#### Input material

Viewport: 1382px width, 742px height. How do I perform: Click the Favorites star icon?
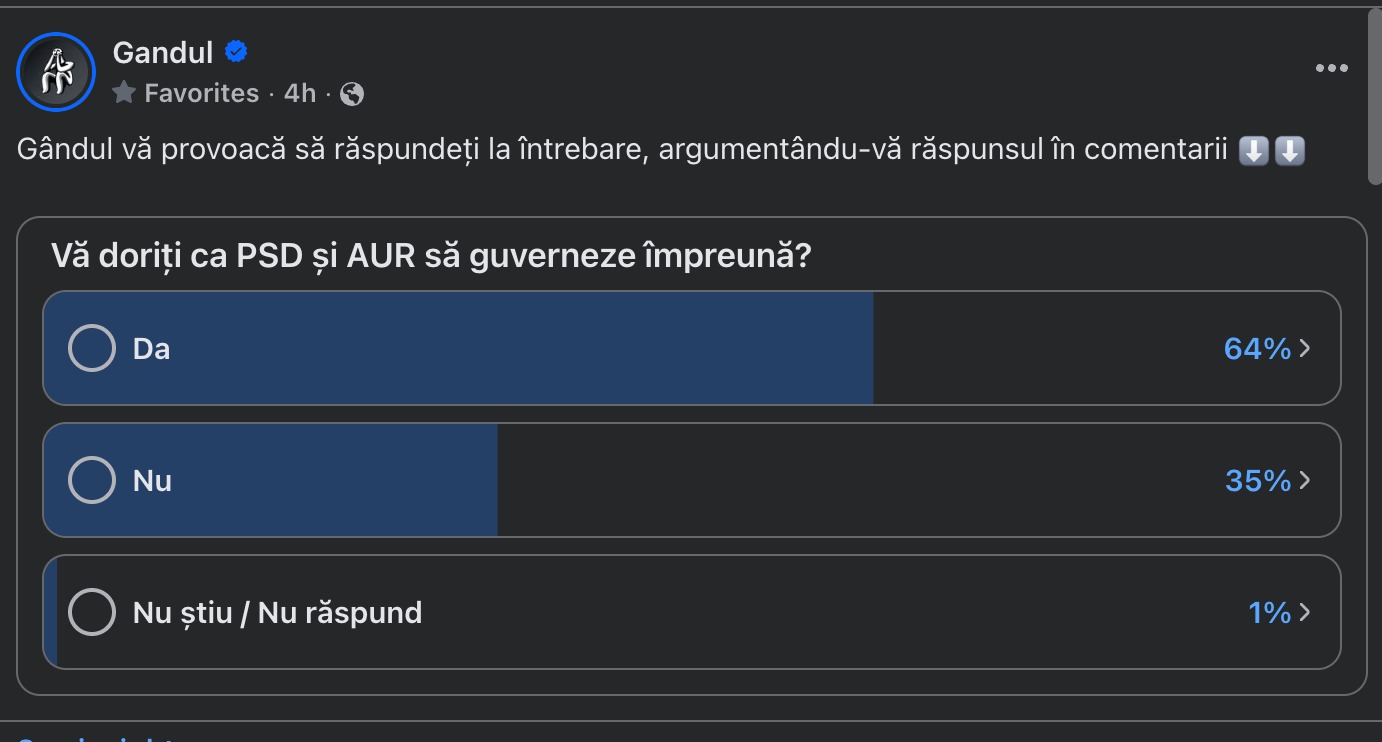[124, 93]
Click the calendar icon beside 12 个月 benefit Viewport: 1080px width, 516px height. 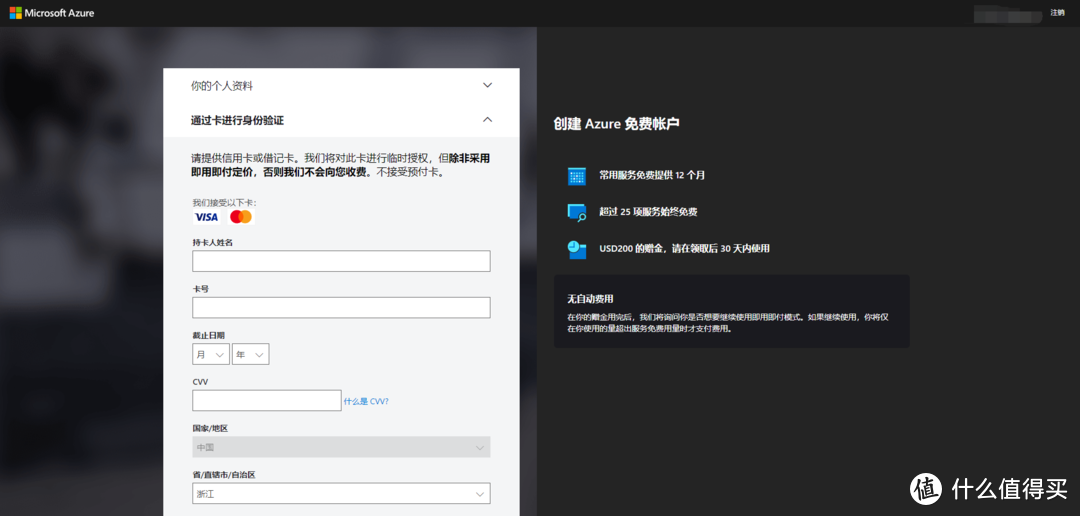[x=576, y=176]
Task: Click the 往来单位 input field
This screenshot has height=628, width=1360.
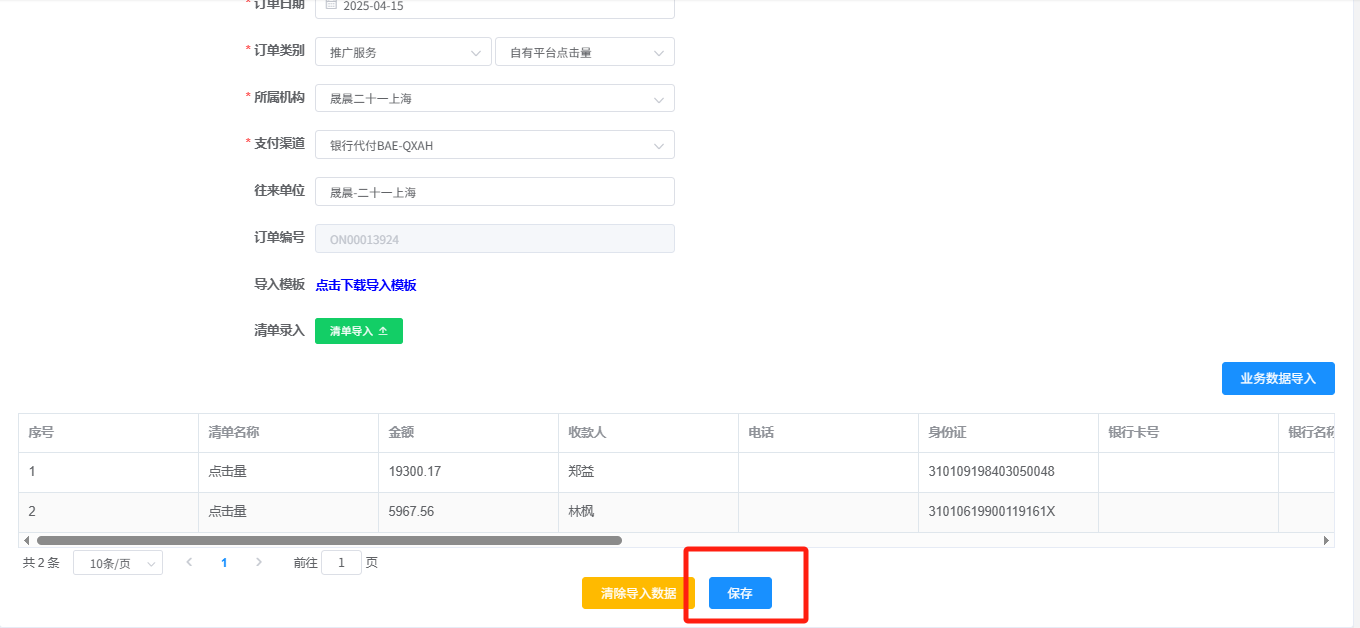Action: click(494, 192)
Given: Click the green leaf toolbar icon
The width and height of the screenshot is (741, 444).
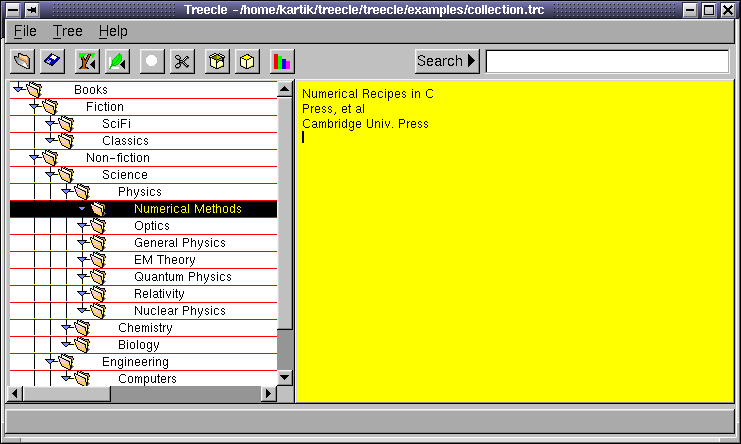Looking at the screenshot, I should tap(118, 61).
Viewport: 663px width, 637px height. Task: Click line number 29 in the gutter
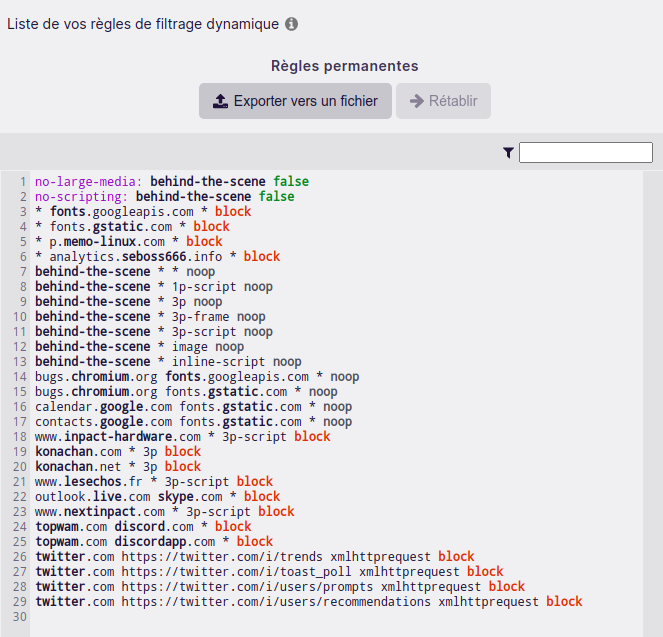[20, 602]
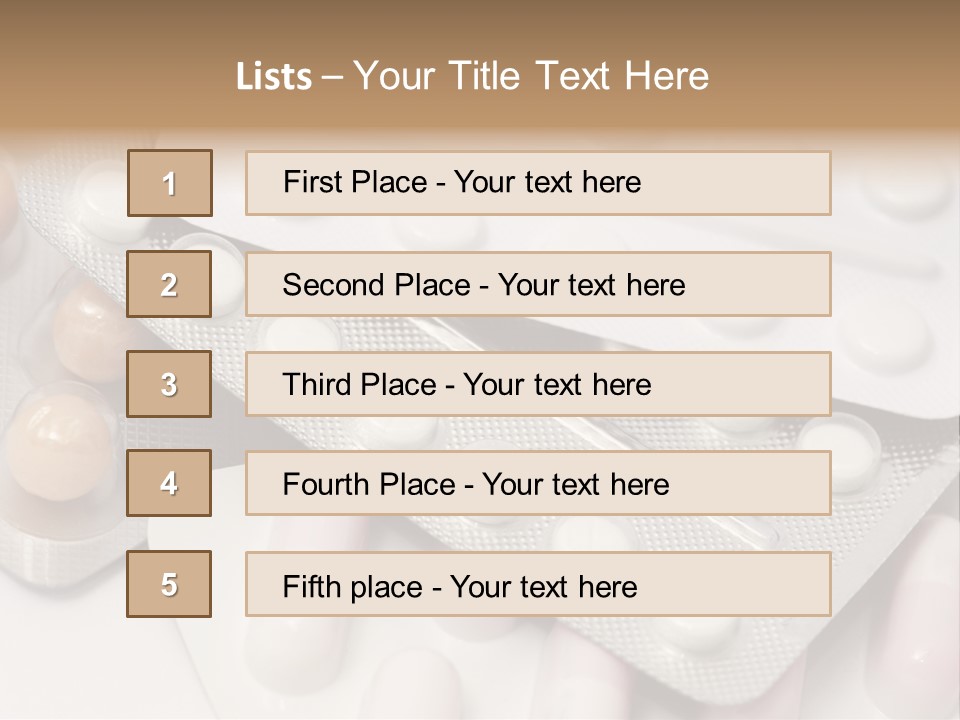Select 'Your Title Text Here' title text

pyautogui.click(x=531, y=76)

########

• Work task: Leaving all pictures aside, print exactly the lines from the one that contains "Given: Click the green leaf toolbar icon" through the last line of the data above, inclusive.

• Exercise response:
Given: Click the green leaf toolbar icon
The width and height of the screenshot is (741, 444).
Looking at the screenshot, I should tap(118, 61).
Viewport: 663px width, 637px height. Task: Click line number 29 in the gutter
[20, 602]
Select 'Your Title Text Here' title text

pyautogui.click(x=531, y=76)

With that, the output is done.